Rewrite these rows with "Give the position of" substituted for every "Identify the location of", keeping everything else the same.

++++ THE INPUT ++++

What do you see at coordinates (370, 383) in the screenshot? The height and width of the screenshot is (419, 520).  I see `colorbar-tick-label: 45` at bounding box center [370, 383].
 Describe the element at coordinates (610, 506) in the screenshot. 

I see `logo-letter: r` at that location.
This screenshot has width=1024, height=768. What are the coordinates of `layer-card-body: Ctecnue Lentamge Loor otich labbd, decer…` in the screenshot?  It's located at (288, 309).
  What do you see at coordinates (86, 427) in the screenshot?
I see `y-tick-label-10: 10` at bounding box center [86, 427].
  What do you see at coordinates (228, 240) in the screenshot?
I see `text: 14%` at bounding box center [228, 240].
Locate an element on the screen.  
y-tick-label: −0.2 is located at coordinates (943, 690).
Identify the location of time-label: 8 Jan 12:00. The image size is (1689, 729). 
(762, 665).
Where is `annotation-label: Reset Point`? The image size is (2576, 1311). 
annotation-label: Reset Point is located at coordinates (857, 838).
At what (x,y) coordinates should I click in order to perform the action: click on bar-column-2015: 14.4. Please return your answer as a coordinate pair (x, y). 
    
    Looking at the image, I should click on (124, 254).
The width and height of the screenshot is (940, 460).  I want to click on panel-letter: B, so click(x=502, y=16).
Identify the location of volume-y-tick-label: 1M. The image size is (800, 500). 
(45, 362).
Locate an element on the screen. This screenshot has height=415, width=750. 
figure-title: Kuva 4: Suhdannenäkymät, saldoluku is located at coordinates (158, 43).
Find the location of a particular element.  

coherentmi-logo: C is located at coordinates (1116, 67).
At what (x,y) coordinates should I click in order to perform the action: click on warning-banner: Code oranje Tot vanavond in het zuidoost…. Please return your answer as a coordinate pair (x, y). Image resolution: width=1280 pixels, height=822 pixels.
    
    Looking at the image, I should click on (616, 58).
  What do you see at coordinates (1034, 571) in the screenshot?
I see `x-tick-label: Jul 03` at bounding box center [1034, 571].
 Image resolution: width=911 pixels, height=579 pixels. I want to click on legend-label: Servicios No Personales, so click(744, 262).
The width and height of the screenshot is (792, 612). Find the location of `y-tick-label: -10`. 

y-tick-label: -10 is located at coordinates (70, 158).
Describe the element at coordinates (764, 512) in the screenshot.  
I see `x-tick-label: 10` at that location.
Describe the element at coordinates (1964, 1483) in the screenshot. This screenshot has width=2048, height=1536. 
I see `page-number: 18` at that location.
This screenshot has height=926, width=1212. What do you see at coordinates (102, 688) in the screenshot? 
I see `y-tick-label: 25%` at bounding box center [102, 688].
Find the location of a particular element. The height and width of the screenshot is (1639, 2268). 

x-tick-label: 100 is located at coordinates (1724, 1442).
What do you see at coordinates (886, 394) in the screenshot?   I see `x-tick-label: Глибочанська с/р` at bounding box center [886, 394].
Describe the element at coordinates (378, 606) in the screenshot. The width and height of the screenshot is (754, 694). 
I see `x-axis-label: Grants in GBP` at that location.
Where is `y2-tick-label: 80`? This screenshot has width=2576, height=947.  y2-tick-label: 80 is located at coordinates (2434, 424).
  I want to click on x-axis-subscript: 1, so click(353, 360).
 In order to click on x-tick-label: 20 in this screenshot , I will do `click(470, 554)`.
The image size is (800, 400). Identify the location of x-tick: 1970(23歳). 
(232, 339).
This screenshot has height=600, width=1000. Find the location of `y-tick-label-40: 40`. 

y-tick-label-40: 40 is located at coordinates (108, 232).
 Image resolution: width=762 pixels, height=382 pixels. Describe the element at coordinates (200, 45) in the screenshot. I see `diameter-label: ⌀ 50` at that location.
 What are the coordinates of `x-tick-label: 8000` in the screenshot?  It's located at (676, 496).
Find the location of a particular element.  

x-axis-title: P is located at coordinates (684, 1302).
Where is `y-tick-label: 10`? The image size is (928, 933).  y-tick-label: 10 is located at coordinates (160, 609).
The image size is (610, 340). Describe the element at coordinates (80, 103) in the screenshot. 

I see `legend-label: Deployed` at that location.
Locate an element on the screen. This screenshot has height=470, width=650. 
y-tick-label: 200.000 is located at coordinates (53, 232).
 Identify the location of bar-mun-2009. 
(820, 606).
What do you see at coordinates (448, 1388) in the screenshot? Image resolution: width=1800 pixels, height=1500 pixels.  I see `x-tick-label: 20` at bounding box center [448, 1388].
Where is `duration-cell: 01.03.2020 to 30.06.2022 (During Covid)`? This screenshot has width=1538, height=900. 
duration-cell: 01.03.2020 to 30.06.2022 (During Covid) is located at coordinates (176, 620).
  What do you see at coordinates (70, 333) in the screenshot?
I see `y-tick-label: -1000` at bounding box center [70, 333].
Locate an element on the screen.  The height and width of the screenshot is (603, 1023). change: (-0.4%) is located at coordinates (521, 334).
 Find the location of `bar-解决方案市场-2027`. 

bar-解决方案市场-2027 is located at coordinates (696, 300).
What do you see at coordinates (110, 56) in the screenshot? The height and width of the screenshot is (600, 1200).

++++

TASK RESPONSE –
What do you see at coordinates (370, 383) in the screenshot? The height and width of the screenshot is (419, 520).  I see `colorbar-tick-label: 45` at bounding box center [370, 383].
 Describe the element at coordinates (610, 506) in the screenshot. 

I see `logo-letter: r` at that location.
This screenshot has width=1024, height=768. What are the coordinates of `layer-card-body: Ctecnue Lentamge Loor otich labbd, decer…` in the screenshot?  It's located at (288, 309).
  What do you see at coordinates (86, 427) in the screenshot?
I see `y-tick-label-10: 10` at bounding box center [86, 427].
  What do you see at coordinates (228, 240) in the screenshot?
I see `text: 14%` at bounding box center [228, 240].
Locate an element on the screen.  
y-tick-label: −0.2 is located at coordinates (943, 690).
Give the position of time-label: 8 Jan 12:00. The image size is (1689, 729). 
(762, 665).
Where is `annotation-label: Reset Point`? The image size is (2576, 1311). 
annotation-label: Reset Point is located at coordinates (857, 838).
At what (x,y) coordinates should I click in order to perform the action: click on bar-column-2015: 14.4. Please return your answer as a coordinate pair (x, y). 
    
    Looking at the image, I should click on (124, 254).
The width and height of the screenshot is (940, 460).  I want to click on panel-letter: B, so click(x=502, y=16).
Give the position of volume-y-tick-label: 1M. The image size is (800, 500). 
(45, 362).
Locate an element on the screen. This screenshot has height=415, width=750. 
figure-title: Kuva 4: Suhdannenäkymät, saldoluku is located at coordinates (158, 43).
Find the location of a particular element.  

coherentmi-logo: C is located at coordinates (1116, 67).
At what (x,y) coordinates should I click in order to perform the action: click on warning-banner: Code oranje Tot vanavond in het zuidoost…. Please return your answer as a coordinate pair (x, y). Image resolution: width=1280 pixels, height=822 pixels.
    
    Looking at the image, I should click on (616, 58).
  What do you see at coordinates (1034, 571) in the screenshot?
I see `x-tick-label: Jul 03` at bounding box center [1034, 571].
 Image resolution: width=911 pixels, height=579 pixels. I want to click on legend-label: Servicios No Personales, so click(744, 262).
The width and height of the screenshot is (792, 612). Find the location of `y-tick-label: -10`. 

y-tick-label: -10 is located at coordinates (70, 158).
Describe the element at coordinates (764, 512) in the screenshot.  
I see `x-tick-label: 10` at that location.
Describe the element at coordinates (1964, 1483) in the screenshot. This screenshot has width=2048, height=1536. 
I see `page-number: 18` at that location.
This screenshot has height=926, width=1212. What do you see at coordinates (102, 688) in the screenshot? 
I see `y-tick-label: 25%` at bounding box center [102, 688].
Find the location of a particular element. The height and width of the screenshot is (1639, 2268). 

x-tick-label: 100 is located at coordinates (1724, 1442).
What do you see at coordinates (886, 394) in the screenshot?   I see `x-tick-label: Глибочанська с/р` at bounding box center [886, 394].
Describe the element at coordinates (378, 606) in the screenshot. The width and height of the screenshot is (754, 694). 
I see `x-axis-label: Grants in GBP` at that location.
Where is `y2-tick-label: 80`? This screenshot has width=2576, height=947.  y2-tick-label: 80 is located at coordinates (2434, 424).
  I want to click on x-axis-subscript: 1, so click(353, 360).
 In order to click on x-tick-label: 20 in this screenshot , I will do `click(470, 554)`.
The image size is (800, 400). Give the position of x-tick: 1970(23歳). 
(232, 339).
This screenshot has height=600, width=1000. Find the location of `y-tick-label-40: 40`. 

y-tick-label-40: 40 is located at coordinates (108, 232).
 Image resolution: width=762 pixels, height=382 pixels. Describe the element at coordinates (200, 45) in the screenshot. I see `diameter-label: ⌀ 50` at that location.
 What are the coordinates of `x-tick-label: 8000` in the screenshot?  It's located at (676, 496).
Find the location of a particular element.  

x-axis-title: P is located at coordinates (684, 1302).
Where is `y-tick-label: 10`? The image size is (928, 933).  y-tick-label: 10 is located at coordinates (160, 609).
The image size is (610, 340). Describe the element at coordinates (80, 103) in the screenshot. 

I see `legend-label: Deployed` at that location.
Locate an element on the screen. This screenshot has height=470, width=650. 
y-tick-label: 200.000 is located at coordinates (53, 232).
 Give the position of bar-mun-2009. 
(820, 606).
What do you see at coordinates (448, 1388) in the screenshot? Image resolution: width=1800 pixels, height=1500 pixels.  I see `x-tick-label: 20` at bounding box center [448, 1388].
Where is `duration-cell: 01.03.2020 to 30.06.2022 (During Covid)`? This screenshot has width=1538, height=900. 
duration-cell: 01.03.2020 to 30.06.2022 (During Covid) is located at coordinates (176, 620).
  What do you see at coordinates (70, 333) in the screenshot?
I see `y-tick-label: -1000` at bounding box center [70, 333].
Locate an element on the screen.  The height and width of the screenshot is (603, 1023). change: (-0.4%) is located at coordinates (521, 334).
 Find the location of `bar-解决方案市场-2027`. 

bar-解决方案市场-2027 is located at coordinates (696, 300).
What do you see at coordinates (110, 56) in the screenshot? The height and width of the screenshot is (600, 1200).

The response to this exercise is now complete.